### Sezione di testo
········
Secondo alcuni analisti i Paesi africani rischiano di cadere di nuovo nella spirale dell’indebitamento, questa volta nei confronti di creditori privati. È l’onda lunga della crisi economico finanziaria partita dagli Stati Uniti.
Nel 2000 i Paesi dell’Africa subsahariana dovevano in totale ai creditori istituzionali 130 miliardi di dollari, oggi questo debito ammonta a 150 miliardi. Un incremento tutto sommato sotto controllo. A colpire è la rapida crescita di un altro debito, quello nei confronti di creditori privati, passato da 30 miliardi nel 2010 a circa 160 miliardi del 2015. Numeri che disegnano un nuovo scenario: se prima i creditori dei Paesi africani erano i governi o istituzioni come il Fondo monetario internazionale, dal 2008 in poi sono diventati predominanti banche e fondi di investimento. I prestiti tradizionali sono stati soppiantati da obbligazioni emesse sia dai governi che dalle imprese africane, obbligazioni che poi sono state collocate da banche internazionali e americane e acquistate da privati.
Mondo e Missione ha intervistato Paolo Raimondi, economista ed esperto di finanza internazionale.
L’indebitamento nei confronti di privati da parte dei Paesi africano ha cominciato a crescere nel 2008, l’anno della crisi finanziaria globale. È una coincidenza o c’è una relazione?
········
### Compito assegnato A
Puoi stampare tutti i record riga per riga, senza cambiare nulla e tralasciando le immagini?
Il testo sul debito africano e i record sono materiali del tutto indipendenti.

### Dati di partenza
········
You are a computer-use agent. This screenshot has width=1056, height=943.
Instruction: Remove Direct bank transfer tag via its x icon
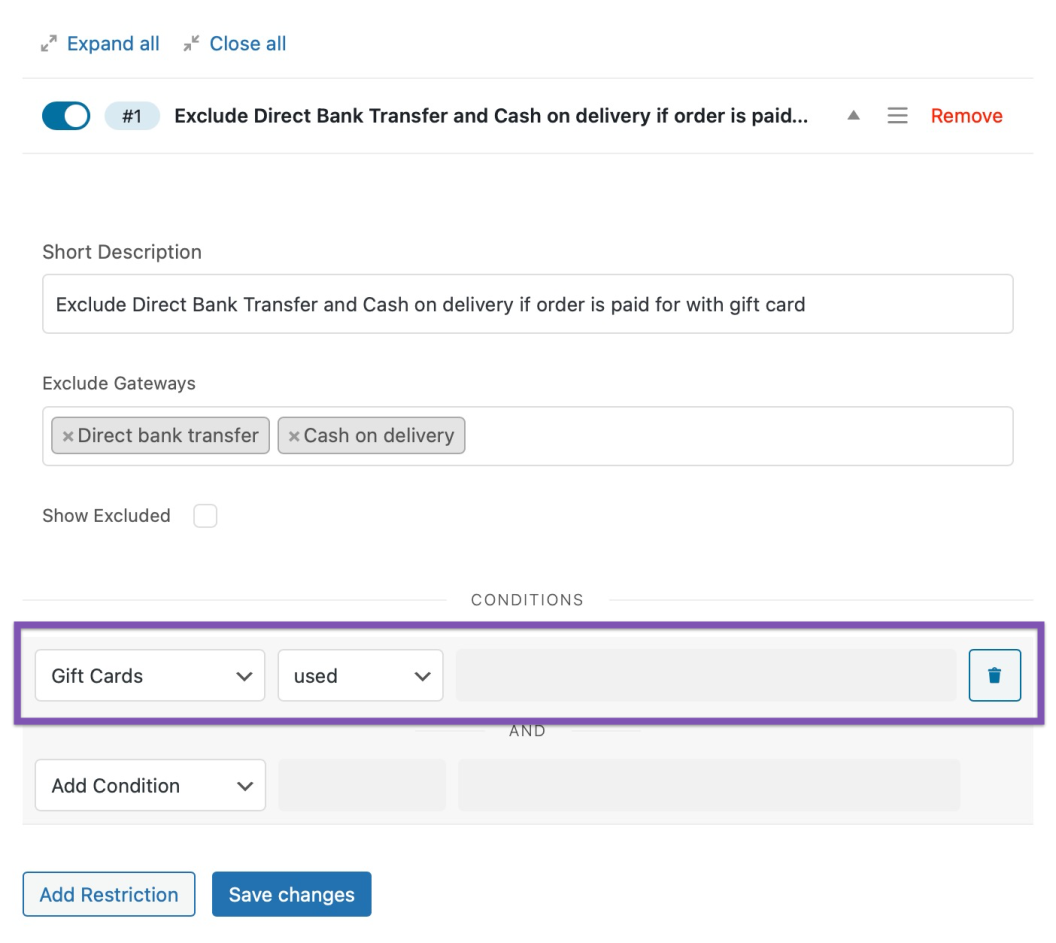[68, 435]
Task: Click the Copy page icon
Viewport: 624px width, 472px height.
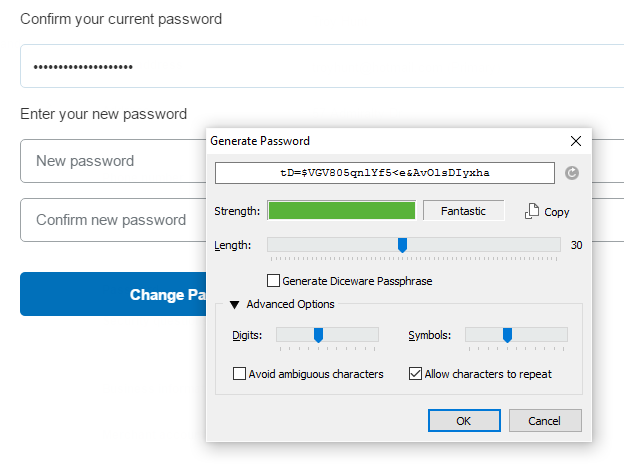Action: (532, 211)
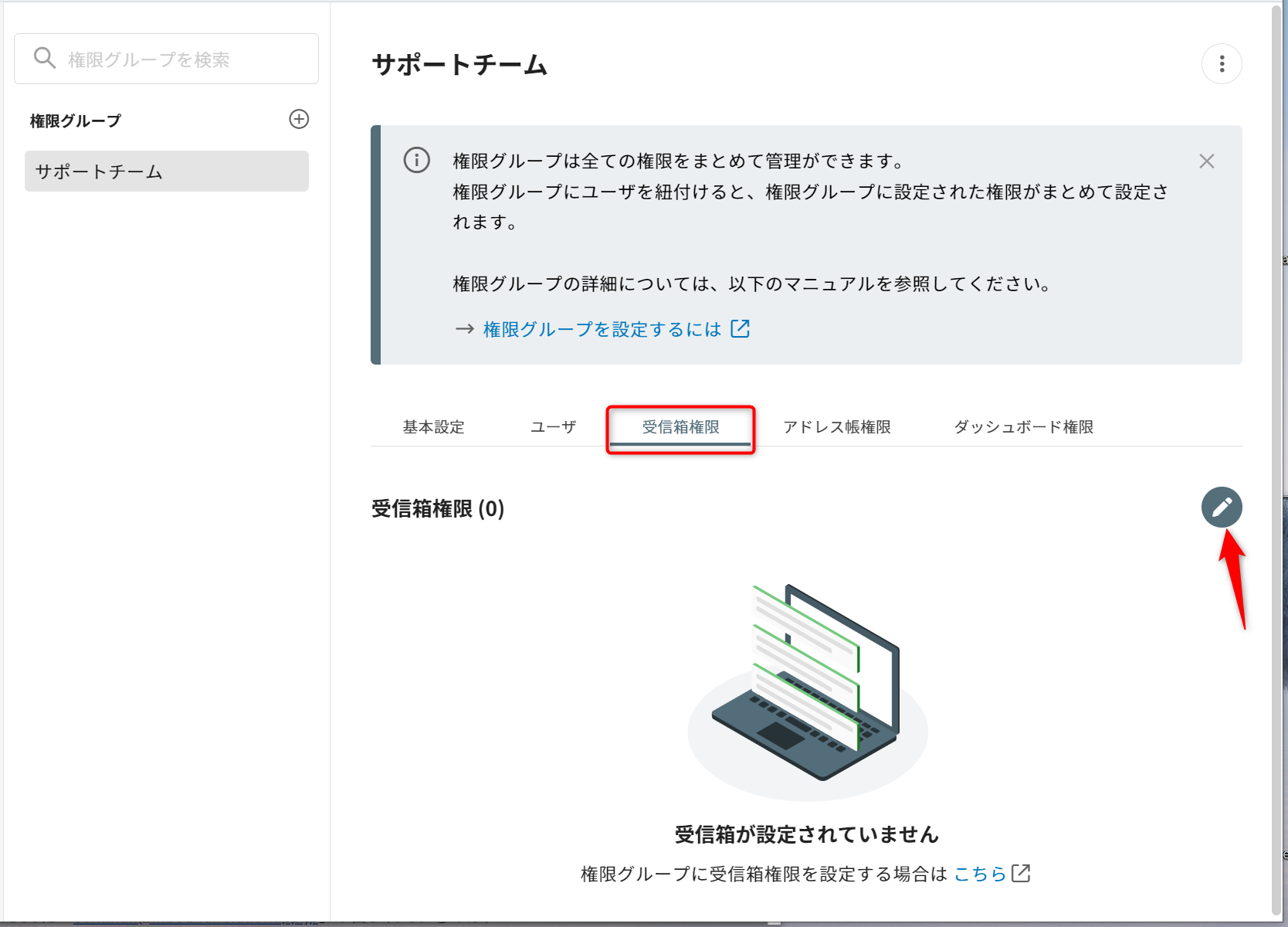
Task: Click the arrow icon before the manual link
Action: point(464,329)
········
### Compito assegnato B
Puoi proseguire il testo sul debito africano a partire dall'ultima frase riportata?

### Risposta scritta A
You are a computer-use agent. This screenshot has width=1056, height=943.
Instruction: Remove Direct bank transfer tag via its x icon
[68, 435]
Task: Click the Copy page icon
Viewport: 624px width, 472px height.
Action: (532, 211)
Task: Click the arrow icon before the manual link
Action: point(464,329)

### Risposta scritta B
La data del 2008 non è affatto casuale. Soprattutto negli Stati Uniti ma anche in Europa, per salvare le banche sono state messe in atto da parte delle banche centrali come la Federal Reserve operazioni di quantitative easing (vale a dire “alleggerimento quantitativo”: la banca centrale acquista, per una predeterminata e annunciata quantità di denaro, attività finanziarie delle banche in crisi, tra cui azioni e titoli, anche tossici, per stabilizzarne il bilancio). Tutto questo denaro è stato immesso sul mercato.
Cosa c’entrano i Paesi africani?
C’era grande disponibilità di denaro a basso costo ed è stato usato per comprare titoli nei Paesi emergenti, soprattutto quelli africani. Questi Paesi in cerca di liquidità per finanziare la propria crescita economica sono andati a cercarla sul mercato aperto: imprese e governi africani hanno emesso titoli soprattutto sotto forma di obbligazioni, che poi sono state facilmente collocate da banche internazionali e americane. D’altra parte molte di queste aziende sono corporation partecipate da società occidentali, così il cerchio si è chiuso facilmente.
Ma il debito dei Paesi africani dopo il Duemila non era stato cancellato?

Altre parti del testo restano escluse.